(Saved entries)
———

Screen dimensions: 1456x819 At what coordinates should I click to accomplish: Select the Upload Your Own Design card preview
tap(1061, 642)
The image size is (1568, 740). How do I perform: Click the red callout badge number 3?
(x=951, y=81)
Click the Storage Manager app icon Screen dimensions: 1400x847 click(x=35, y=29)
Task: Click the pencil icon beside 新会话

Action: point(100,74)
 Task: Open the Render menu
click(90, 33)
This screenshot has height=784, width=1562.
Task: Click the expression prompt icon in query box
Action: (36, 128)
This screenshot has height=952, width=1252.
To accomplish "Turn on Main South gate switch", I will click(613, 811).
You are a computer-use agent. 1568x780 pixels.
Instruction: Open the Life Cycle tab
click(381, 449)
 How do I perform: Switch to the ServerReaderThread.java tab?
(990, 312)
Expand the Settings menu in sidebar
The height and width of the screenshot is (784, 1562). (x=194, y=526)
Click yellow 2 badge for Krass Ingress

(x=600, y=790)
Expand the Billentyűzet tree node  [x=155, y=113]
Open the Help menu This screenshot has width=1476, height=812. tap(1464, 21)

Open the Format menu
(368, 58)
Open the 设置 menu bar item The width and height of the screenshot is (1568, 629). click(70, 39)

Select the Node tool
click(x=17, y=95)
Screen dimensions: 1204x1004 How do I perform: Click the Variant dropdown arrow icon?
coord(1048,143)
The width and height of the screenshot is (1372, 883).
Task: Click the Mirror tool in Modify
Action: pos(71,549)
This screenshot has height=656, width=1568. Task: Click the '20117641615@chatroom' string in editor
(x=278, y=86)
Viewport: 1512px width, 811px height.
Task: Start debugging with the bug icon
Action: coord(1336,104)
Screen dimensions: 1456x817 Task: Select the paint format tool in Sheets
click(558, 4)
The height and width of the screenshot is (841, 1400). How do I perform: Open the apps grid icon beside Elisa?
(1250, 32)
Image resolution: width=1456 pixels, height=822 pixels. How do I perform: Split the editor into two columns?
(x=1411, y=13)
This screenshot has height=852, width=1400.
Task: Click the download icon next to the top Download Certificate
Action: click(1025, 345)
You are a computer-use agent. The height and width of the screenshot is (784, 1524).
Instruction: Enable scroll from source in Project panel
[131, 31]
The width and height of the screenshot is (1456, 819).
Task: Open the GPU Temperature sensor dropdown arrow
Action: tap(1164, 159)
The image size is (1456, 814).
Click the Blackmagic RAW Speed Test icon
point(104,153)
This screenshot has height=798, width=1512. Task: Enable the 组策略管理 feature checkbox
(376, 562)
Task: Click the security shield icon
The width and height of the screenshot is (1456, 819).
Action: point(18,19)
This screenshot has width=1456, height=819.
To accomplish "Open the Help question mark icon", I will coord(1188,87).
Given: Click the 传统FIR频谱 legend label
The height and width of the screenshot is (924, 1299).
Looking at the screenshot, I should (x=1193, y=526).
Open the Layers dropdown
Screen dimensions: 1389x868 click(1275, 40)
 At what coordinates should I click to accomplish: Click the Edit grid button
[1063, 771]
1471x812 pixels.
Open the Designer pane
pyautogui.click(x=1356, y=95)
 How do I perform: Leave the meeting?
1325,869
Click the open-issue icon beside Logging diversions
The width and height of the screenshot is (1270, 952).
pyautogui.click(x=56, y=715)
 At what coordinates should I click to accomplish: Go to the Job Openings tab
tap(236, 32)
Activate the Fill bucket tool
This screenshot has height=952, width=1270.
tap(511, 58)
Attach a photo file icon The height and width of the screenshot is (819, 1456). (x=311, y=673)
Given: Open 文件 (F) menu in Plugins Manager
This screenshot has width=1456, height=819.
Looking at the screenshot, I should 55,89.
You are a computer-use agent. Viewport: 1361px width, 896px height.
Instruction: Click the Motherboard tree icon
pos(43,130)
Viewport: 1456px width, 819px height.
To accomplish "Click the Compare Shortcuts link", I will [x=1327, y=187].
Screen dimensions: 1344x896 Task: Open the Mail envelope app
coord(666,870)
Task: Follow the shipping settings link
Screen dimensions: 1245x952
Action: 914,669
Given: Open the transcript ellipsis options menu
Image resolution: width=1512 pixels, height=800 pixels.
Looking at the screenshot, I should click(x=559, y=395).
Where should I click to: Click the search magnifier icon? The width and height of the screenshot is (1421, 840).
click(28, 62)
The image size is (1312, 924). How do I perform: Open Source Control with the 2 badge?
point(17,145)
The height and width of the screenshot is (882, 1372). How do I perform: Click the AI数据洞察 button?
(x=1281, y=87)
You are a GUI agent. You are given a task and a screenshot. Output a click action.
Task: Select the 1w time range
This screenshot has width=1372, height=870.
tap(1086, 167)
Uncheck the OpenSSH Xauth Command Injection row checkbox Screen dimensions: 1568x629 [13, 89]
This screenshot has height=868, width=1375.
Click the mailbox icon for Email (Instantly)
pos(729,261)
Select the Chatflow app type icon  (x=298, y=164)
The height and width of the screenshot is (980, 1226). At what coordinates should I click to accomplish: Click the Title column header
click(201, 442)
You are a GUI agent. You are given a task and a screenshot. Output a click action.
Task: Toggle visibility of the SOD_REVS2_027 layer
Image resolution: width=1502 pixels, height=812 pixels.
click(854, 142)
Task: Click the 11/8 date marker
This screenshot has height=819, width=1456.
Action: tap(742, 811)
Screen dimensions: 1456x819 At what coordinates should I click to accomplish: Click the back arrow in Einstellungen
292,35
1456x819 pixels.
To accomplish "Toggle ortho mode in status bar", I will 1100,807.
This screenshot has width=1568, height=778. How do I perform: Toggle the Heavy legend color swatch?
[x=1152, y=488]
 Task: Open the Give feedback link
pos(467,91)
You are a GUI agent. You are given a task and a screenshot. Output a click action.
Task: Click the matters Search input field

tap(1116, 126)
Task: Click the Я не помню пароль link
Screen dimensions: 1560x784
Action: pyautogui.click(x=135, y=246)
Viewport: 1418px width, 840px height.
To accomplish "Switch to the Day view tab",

———

### Your assignment
Look above for the line with "Open the Designer pane" and the line with "Select the Chatflow"; transcribe both and all lines in between, exactly, and nothing else.

### Output for this task
Open the Designer pane
pyautogui.click(x=1356, y=95)
 How do I perform: Leave the meeting?
1325,869
Click the open-issue icon beside Logging diversions
The width and height of the screenshot is (1270, 952).
pyautogui.click(x=56, y=715)
 At what coordinates should I click to accomplish: Go to the Job Openings tab
tap(236, 32)
Activate the Fill bucket tool
This screenshot has height=952, width=1270.
tap(511, 58)
Attach a photo file icon The height and width of the screenshot is (819, 1456). (x=311, y=673)
Given: Open 文件 (F) menu in Plugins Manager
This screenshot has width=1456, height=819.
Looking at the screenshot, I should 55,89.
You are a computer-use agent. Viewport: 1361px width, 896px height.
Instruction: Click the Motherboard tree icon
pos(43,130)
Viewport: 1456px width, 819px height.
To accomplish "Click the Compare Shortcuts link", I will [x=1327, y=187].
Screen dimensions: 1344x896 Task: Open the Mail envelope app
coord(666,870)
Task: Follow the shipping settings link
Screen dimensions: 1245x952
Action: 914,669
Given: Open the transcript ellipsis options menu
Image resolution: width=1512 pixels, height=800 pixels.
Looking at the screenshot, I should click(x=559, y=395).
Where should I click to: Click the search magnifier icon? The width and height of the screenshot is (1421, 840).
click(28, 62)
The image size is (1312, 924). How do I perform: Open Source Control with the 2 badge?
point(17,145)
The height and width of the screenshot is (882, 1372). How do I perform: Click the AI数据洞察 button?
(x=1281, y=87)
You are a GUI agent. You are given a task and a screenshot. Output a click action.
Task: Select the 1w time range
This screenshot has width=1372, height=870.
tap(1086, 167)
Uncheck the OpenSSH Xauth Command Injection row checkbox Screen dimensions: 1568x629 [13, 89]
This screenshot has height=868, width=1375.
Click the mailbox icon for Email (Instantly)
pos(729,261)
Select the Chatflow app type icon  (x=298, y=164)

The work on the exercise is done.